Vous le savez, l’Autorité bancaire européenne a fixé un ratio de fonds propres – 9 % en juin 2012, sur une base actualisée en septembre – qui a fait l’objet d’un très large consensus parmi les membres de la zone euro et, au-delà, parmi les vingt-sept membres de l’Union européenne réunis au sein du conseil Ecofin. Cela signifie que les fonds propres des banques européennes seront renforcés à hauteur de 106 milliards d’euros, dont 8, 8 milliards d’euros pour les banques françaises.
Des engagements ont été pris et un calendrier a été fixé. C’est dans ce cadre que doivent s’inscrire les actions des établissements bancaires. Le Gouvernement sera très attentif à ce que les banques augmentent leurs fonds propres en réduisant les dividendes et bonus et non en réduisant leur degré d’implication dans l’économie, ce qui entraverait l’accès au crédit des entreprises et des particuliers.
Dans le même élan, le G20, sous présidence française, a pris la mesure des difficultés que nous traversons, et s’est engagé à mettre en œuvre un ensemble de mesures courageuses.
C’est la zone euro qui est actuellement mise à l’épreuve, mais – vous le savez bien, mesdames, messieurs les sénateurs – le problème est global. Les économies sont si imbriquées et interconnectées que, lorsqu’une zone s’enrhume, c’est l’ensemble de l’économie mondiale qui tousse. C’est vrai aujourd'hui, alors que l’épicentre de la crise mondiale est en Europe. Cela l’était également lorsque, entre 2007 et 2008, l’épicentre se trouvait aux États-Unis, avec d'abord la crise des subprimes puis, un an plus tard, la faillite de Lehman Brothers : ces événements eurent un impact mondial, entraînant une récession qui nécessita, dans tous les pays, une adaptation des politiques publiques afin d’en amortir les conséquences.
Les conclusions du sommet de Cannes sont à la hauteur de ces enjeux. Contrairement à ce qui s’était passé lors des sommets de Toronto et de Londres, à l’issue desquels un seul axe avait été défini – tout pour la consolidation budgétaire, ou au contraire tout pour la relance économique –, les chefs d’État et de gouvernement ont décidé de mettre en œuvre des politiques différenciées selon les marges de manœuvre dont chaque pays dispose, en s’appuyant sur un jugement objectif, réaliste et adapté à la situation de chacun d’entre eux.

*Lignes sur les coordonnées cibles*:
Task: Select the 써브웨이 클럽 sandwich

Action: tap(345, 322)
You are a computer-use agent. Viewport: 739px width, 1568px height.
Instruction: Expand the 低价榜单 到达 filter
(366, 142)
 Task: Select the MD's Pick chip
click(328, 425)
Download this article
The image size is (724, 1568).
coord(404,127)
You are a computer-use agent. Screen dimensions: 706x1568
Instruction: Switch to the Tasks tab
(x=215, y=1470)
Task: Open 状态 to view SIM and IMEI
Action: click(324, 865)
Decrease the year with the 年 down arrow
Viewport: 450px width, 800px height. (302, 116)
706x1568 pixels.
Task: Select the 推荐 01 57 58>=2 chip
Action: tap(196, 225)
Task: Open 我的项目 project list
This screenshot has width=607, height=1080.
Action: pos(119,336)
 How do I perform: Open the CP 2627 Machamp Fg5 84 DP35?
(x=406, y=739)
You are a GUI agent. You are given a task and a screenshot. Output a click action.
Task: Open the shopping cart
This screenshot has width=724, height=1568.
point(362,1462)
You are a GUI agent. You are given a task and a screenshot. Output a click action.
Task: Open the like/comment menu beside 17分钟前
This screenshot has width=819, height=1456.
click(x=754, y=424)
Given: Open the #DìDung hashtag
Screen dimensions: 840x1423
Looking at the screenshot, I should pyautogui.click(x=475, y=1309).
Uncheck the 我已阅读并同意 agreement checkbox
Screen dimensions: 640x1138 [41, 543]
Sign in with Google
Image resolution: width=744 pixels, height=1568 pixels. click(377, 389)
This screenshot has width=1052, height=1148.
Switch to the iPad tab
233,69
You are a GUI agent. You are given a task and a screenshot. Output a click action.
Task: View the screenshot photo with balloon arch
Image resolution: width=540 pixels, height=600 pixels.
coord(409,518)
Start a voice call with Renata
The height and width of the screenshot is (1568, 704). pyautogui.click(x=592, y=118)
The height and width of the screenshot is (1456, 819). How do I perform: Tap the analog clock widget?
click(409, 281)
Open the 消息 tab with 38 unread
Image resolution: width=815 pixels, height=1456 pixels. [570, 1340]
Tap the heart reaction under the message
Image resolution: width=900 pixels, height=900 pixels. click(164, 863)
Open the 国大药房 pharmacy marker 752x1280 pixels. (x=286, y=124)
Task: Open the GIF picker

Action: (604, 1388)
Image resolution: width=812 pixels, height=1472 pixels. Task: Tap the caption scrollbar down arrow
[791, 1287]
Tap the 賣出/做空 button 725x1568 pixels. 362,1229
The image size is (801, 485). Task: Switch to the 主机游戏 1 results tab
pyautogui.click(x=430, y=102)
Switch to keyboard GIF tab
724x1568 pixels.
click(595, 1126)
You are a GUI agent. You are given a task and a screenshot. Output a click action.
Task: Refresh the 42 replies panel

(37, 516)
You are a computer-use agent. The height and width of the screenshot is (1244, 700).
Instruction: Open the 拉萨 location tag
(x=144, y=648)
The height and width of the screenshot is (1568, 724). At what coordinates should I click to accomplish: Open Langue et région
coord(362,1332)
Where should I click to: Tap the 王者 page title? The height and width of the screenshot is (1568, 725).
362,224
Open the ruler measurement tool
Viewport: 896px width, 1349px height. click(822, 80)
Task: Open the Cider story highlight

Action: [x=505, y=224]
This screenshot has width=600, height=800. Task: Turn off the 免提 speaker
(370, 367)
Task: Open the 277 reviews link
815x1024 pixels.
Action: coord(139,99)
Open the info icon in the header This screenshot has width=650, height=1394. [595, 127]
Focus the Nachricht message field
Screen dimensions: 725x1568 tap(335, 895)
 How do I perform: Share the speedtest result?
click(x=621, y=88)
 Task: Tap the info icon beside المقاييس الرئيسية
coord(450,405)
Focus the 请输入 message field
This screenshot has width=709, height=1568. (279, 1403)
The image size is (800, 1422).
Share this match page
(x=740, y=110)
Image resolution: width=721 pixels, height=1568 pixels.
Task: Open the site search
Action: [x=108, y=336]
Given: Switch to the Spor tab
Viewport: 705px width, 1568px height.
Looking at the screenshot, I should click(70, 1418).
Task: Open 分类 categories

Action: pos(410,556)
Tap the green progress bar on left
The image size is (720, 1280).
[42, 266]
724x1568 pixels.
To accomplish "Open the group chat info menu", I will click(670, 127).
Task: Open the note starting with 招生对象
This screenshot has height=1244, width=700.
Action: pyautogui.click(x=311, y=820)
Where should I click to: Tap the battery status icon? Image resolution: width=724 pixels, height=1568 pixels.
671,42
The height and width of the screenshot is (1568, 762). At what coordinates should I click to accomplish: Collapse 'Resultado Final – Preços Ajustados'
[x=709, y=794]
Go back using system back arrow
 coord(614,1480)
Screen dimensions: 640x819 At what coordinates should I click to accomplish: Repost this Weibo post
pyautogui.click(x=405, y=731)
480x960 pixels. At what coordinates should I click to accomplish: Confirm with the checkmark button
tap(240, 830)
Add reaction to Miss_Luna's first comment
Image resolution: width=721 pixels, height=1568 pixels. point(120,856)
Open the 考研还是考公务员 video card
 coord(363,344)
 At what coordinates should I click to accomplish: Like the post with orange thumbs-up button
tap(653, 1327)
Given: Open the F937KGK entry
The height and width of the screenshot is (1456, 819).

*CONSIGNES*:
(a) Traduisez en anglais cette phrase de l'extrait sur la crise de la zone euro : « Les conclusions du sommet de Cannes sont à la hauteur de ces enjeux. »
(b) Poursuivez, s'il vous plaît, l'extrait sur la crise de la zone euro à la suite de sa dernière phrase.
Ces lignes ne servent pas pour l'exercice.

*RÉPONSES*:
(a) The conclusions of the Cannes summit are equal to these challenges.

(b)
Les pays affichant un excédent budgétaire ont accepté de prendre l’engagement de conduire une politique de relance. La Chine a fait évoluer ses positions, qui étaient initialement assez fermées ; il en a été de même du Canada ou d’autres pays excédentaires. À l’inverse, les pays affichant un déficit budgétaire ont pris l’engagement de poursuivre leurs efforts de consolidation budgétaire.
C’est l’acquis essentiel du sommet de Cannes : une initiative globale, cohérente, structurée, équilibrée et coordonnée à l’intérieur des différentes zones – puissances économiquement avancées ou émergentes – qui participeront au soutien de l’activité économique, afin d’éviter que le ralentissement ne se transforme en une récession dont les conséquences sociales seraient douloureuses.
Les pays du G20 se sont également engagés à réformer le système monétaire international. Dans ce domaine également, il faut souligner l’évolution des positions de la Chine.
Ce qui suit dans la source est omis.